**Page excerpt:**
++++++
Religion professor Pennington aids in Uttarkashi flood relief
In June 2013, massive flooding ravaged Northern India, destroying hundreds of homes and holy buildings and killing as many as 10,000 known people in the process.
Maryville College professor of religion and chair of humanities Dr. Brian Pennington, who has conducted research in and around the Uttarkashi district of Northern India for the past 10 years, felt this tragedy in a very personal way. Pennington was able to observe and aid in the relief of the Uttarkashi region first hand.
“It’s really sobering stuff to see,” Pennington said.
The city of Uttarkashi is the focal point of much of Pennington’s research. This research, which he began in 2003, aimed to chart the many new religious developments in the Uttarkashi region, which occurred as a result of large scale economic and infrastructure development since the separation of Uttarakhand—the state that encompasses Uttarkashi—from the Indian state of Uttar Pradesh in 2000.
Uttarakhand’s recognition as an independent Indian state has led to an influx of funding for development in the region.
++++++
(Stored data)

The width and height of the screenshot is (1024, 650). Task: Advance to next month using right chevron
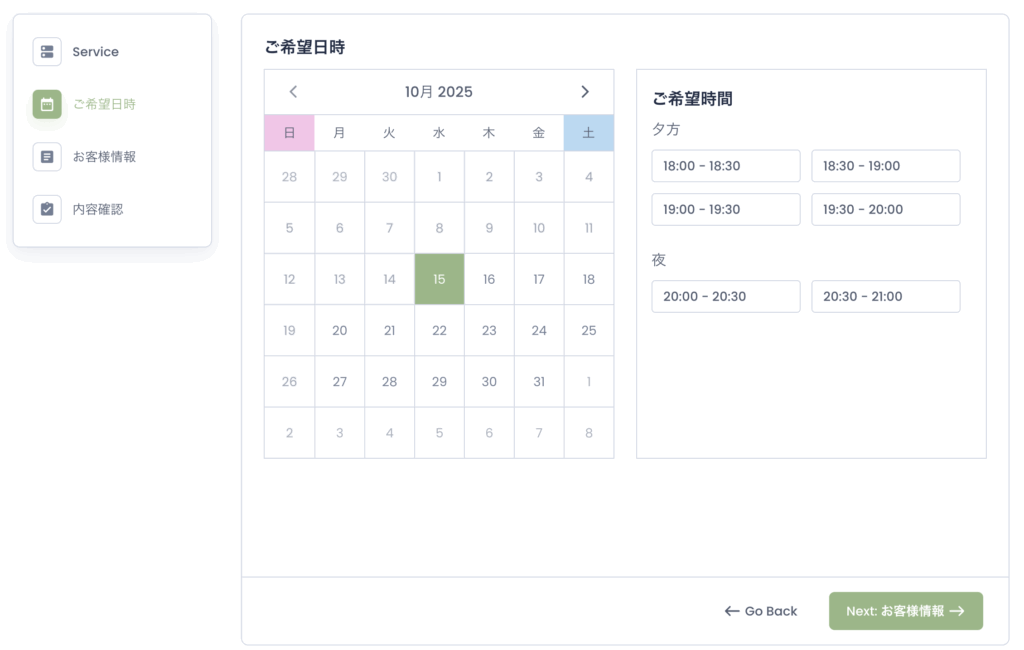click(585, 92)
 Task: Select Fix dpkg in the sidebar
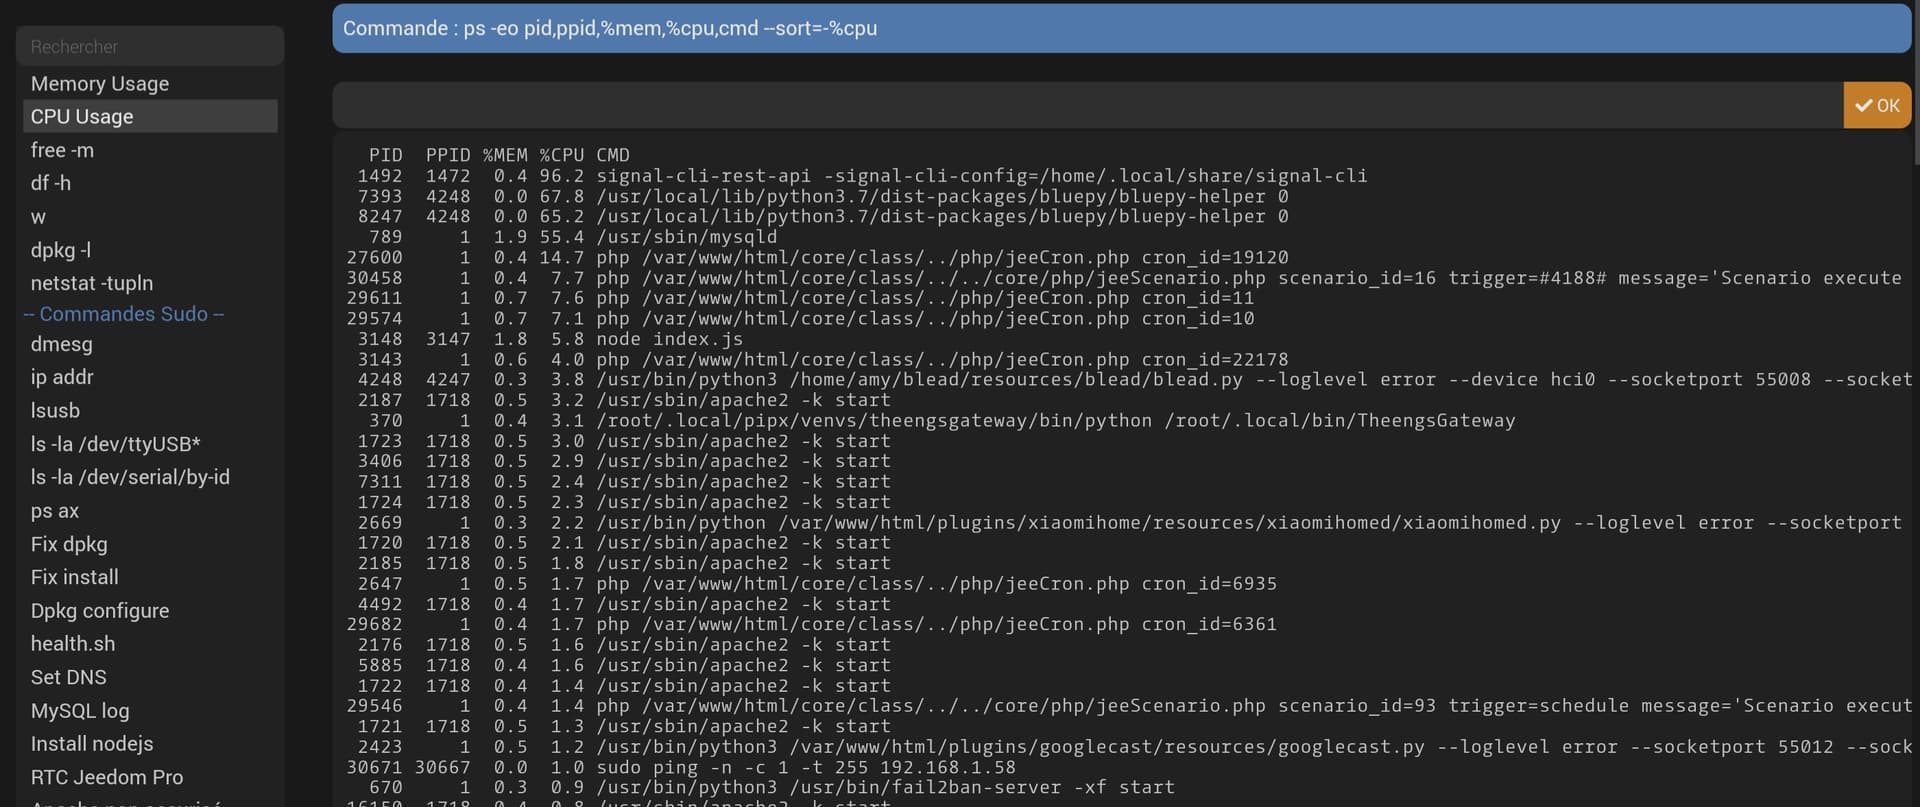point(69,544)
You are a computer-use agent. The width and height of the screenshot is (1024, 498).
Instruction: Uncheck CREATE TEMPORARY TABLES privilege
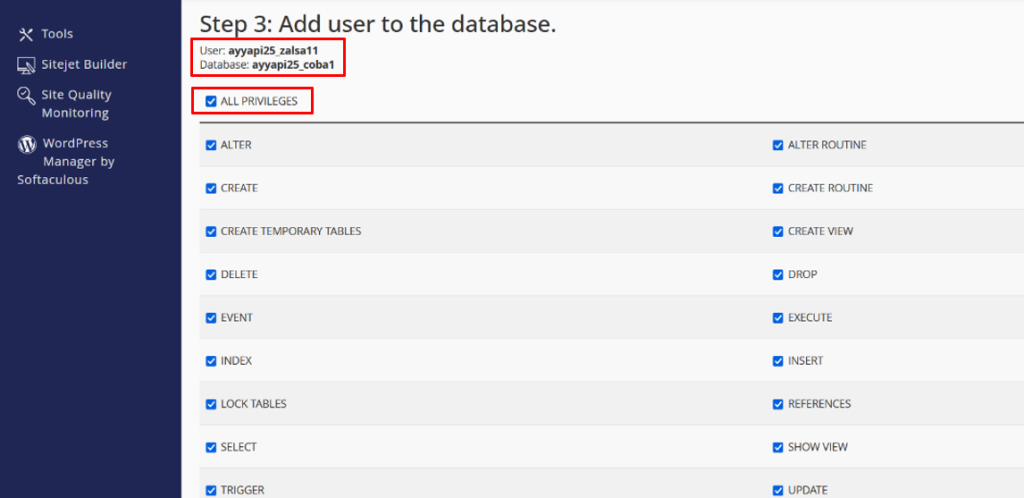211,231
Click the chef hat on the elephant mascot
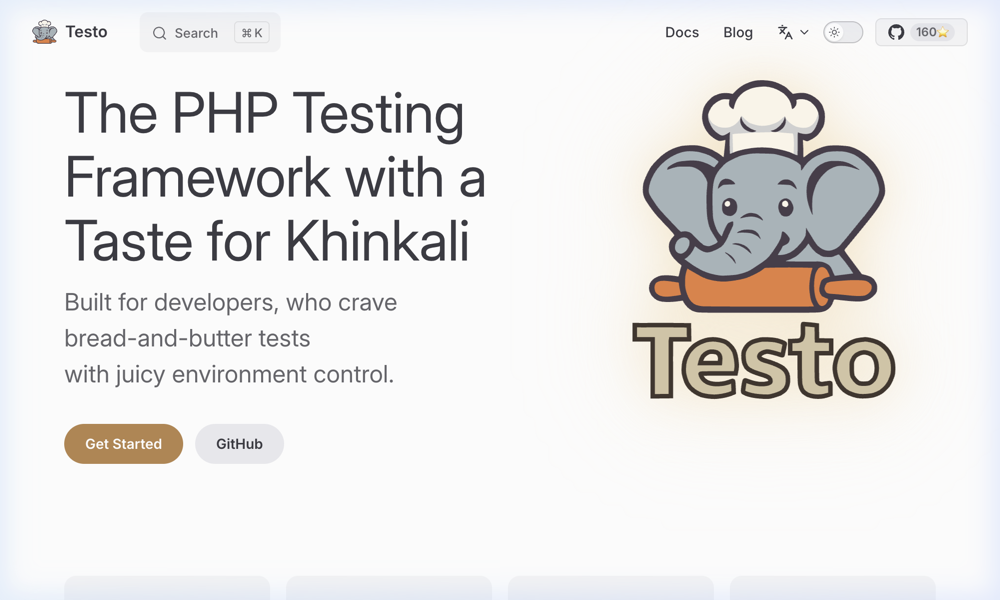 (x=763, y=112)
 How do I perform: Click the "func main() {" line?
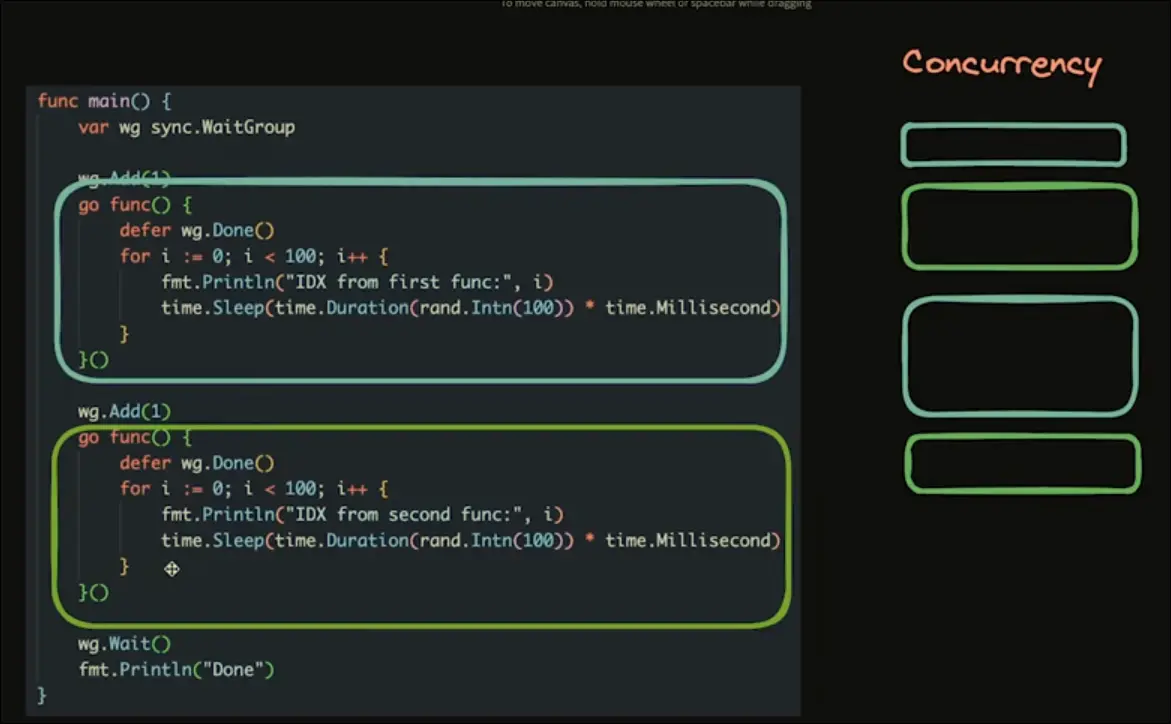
++++++
**Exercise objective:** Reproduce the flood relief article from "Religion professor Pennington" to "region first hand.", substituting "North India" for "Northern India". These entries have no connection to the article about the flood relief.

**Exercise output:**
Religion professor Pennington aids in Uttarkashi flood relief
In June 2013, massive flooding ravaged North India, destroying hundreds of homes and holy buildings and killing as many as 10,000 known people in the process.
Maryville College professor of religion and chair of humanities Dr. Brian Pennington, who has conducted research in and around the Uttarkashi district of North India for the past 10 years, felt this tragedy in a very personal way. Pennington was able to observe and aid in the relief of the Uttarkashi region first hand.